Die Terrormiliz hatte Palmyra Ende Mai eingenommen, nachdem zuvor Regierungseinheiten niedergekämpft worden waren. Seitdem herrscht weltweit Sorge, dass die Extremisten die historischen Stätten als „Zeugnisse der Vielgötterei“ nach und nach zerstören - so wie sie es bereits im Nordirak mehrfach getan haben. Nach der Einnahme der Stadt soll der IS im Theater von Palmyra Hinrichtungen vollzogen und ein Museum zum Gefängnis umgewandelt haben. Kürzlich enthaupteten IS-Kämpfer den über 80 Jahre alten Chefarchäologen von Palmyra. In Palmyra befand sich auch ein berüchtigtes Gefängnis, in dem Syriens Machthaber Baschar al-Assad politische Gegner inhaftierte. Nach der Einnahme der Stadt sprengten die Dschihadisten das Gefängnis.

Auch Kämpfe hinterließen Spuren

Bereits vor der Einnahme durch die IS-Fanatiker hatten Kämpfe zwischen Rebellen und Regierungstruppen ihre Spuren in Palmyra hinterlassen - Säulen und Statuen stürzten durch die Gefechte um. Die Mehrheit der bis zu 100.000 Einwohner in der Neustadt bei Palmyra ist seit dem Fernbleiben der Touristen ohne Arbeit.

Der Name Palmyra bedeutet Stadt der Palmen und wurde erstmals im 19. Jahrhundert vor Christus erwähnt.

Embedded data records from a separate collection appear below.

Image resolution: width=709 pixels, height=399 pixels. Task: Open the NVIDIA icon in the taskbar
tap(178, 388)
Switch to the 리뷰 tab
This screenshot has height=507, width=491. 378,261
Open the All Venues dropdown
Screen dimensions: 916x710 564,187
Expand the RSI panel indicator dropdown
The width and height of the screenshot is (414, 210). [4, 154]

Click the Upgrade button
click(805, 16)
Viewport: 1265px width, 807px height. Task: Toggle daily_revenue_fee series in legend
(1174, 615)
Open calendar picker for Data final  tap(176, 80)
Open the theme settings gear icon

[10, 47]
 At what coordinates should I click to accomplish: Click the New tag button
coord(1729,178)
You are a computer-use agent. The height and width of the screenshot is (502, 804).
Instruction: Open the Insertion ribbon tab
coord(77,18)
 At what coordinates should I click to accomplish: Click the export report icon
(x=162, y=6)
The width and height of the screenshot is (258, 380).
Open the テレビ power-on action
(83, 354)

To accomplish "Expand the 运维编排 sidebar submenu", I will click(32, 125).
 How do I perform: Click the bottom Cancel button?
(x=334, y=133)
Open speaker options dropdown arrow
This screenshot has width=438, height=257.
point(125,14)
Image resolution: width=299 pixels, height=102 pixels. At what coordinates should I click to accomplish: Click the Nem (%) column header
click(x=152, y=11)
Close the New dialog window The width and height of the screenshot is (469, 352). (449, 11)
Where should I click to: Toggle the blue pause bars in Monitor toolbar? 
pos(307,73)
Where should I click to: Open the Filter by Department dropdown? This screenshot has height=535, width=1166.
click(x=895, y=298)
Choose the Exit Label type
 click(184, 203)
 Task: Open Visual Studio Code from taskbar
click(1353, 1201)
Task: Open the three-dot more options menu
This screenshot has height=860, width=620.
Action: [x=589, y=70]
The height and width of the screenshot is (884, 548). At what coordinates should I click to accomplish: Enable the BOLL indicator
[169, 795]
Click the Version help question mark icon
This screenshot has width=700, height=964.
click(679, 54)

Damals war die Stadt eine Station für Karawanen auf der Seidenstraße nach Asien und der Handelsstraße zwischen Mittelmeer und Persischem Golf. Ihr eigentlicher Aufstieg begann nach der Eroberung durch die Römer im ersten Jahrhundert vor Christus. Bald schon entwickelte sich die Stadt dank dem Handel mit Gewürzen, Seide und Duftstoffen aus dem Osten sowie Statuen und Glaswaren aus Phönizien zu einer luxuriösen Metropole.

An Bedeutung verloren

Im Jahr 129 nach Christus erklärte der römische Kaiser Hadrian Palmyra zur „freien Stadt“ innerhalb seines Reiches. In dieser Epoche entstanden der berühmte Tempel zu Ehren des babylonischen Gottes Baal - des Äquivalents von Zeus/Jupiter. Vor der Verbreitung des Christentums wurde die Dreifaltigkeit Baal, Jarhibol (Sonne) und Aglibol (Mond) angebetet. Einer der zerstörten Tempel war dem phönizischen Himmelsgott Baal Schamin gewidmet. Er war im Jahr 17 begonnen und von Kaiser Hadrian 130 erweitert und verschönert worden.

Als das Römische Reich im dritten Jahrhundert zu bröckeln begann, erklärte sich die Oasenstadt Palmyra für unabhängig. Römische Truppen im Westen und persische Truppen im Osten wurden in einer Revolte Zenobias zurückgeschlagen, die dann Königin wurde. Bis zum Jahr 270 eroberte Zenobia ganz Syrien und Teile Ägyptens und stand vor der Schwelle Kleinasiens. Doch als der römische Kaiser Aurelian die Stadt wieder einnahm, wurde die mächtige Königin nach Rom gebracht, und Palmyra verlor an Bedeutung.